A report released today claims that Australia is the 139th happiest country in the world – ranking below places such as Palestine, Israel, Lebanon, Cambodia, East Timor, Uzbekistan, and every single Asian, Carribean, South and Central American country. These are placed rules by warlords, wracked by civil wars, and filled with bird-flu carrying poultry.
So what the hell went wrong with Australia, you might ask? Further inspection reveals some interesting information. The report was written by “Friends of the Earth” – a bunch of hippie activists trying to free whales &c.

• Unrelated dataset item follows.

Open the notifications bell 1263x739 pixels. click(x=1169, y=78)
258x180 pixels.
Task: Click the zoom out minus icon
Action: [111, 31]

The scoring is based on three factors – “Life satisfaction”, life expectancy, and ecological footprint. Let’s skip over the obviously dubious first factor and go straight to a comparison with Vanuata, the happiest country on Earth.

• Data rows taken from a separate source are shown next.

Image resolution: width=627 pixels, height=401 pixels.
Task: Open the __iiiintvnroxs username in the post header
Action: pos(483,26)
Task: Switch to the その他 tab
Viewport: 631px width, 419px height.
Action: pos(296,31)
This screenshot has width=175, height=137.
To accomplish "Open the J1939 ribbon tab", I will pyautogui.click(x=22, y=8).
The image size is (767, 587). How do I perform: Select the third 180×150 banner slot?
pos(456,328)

- “Life satisfaction” – Australia 7.3, Vanuatu 7.4
- Life expectancy (years) – Australia 80.3, Vanuatu 68.6
- Ecological Footprint – Australia 7.7, Vanuatu 1.1
- Final Score – Australia 34.1, Vanuatu 68.2
Now wait a sec. We practically tied the first category – okay it’s probably a better life in Vanuata where you spend your days hanging around drinking cocktails, so they deserve the extra 0.1 of a mark. We kick their arses in life expectancy. We lose miserably in ecological footprint.
No mention anywhere of how good your football team is, by the way.
Anyway, so by virtue of these results – 1 to Australia, 1 to Vanuatu, 1 category tied, they get twice the score as we do. Hands up everyone who is really that unhappy due to the fact that instead of sacrificing 11.7 years of our average life span, we contribute an extra 6.6 points of ecological footprints? Not me!
Sure, it’s not a good thing, and if this was a “top ten greenie countries” report then by all means put Australia down the bottom next to the US of A. But in a happiness report, I’ll take Australia over a war zone anyway. I’m sure Shazza, Tracey, Bruce and Big Kev will agree with me too.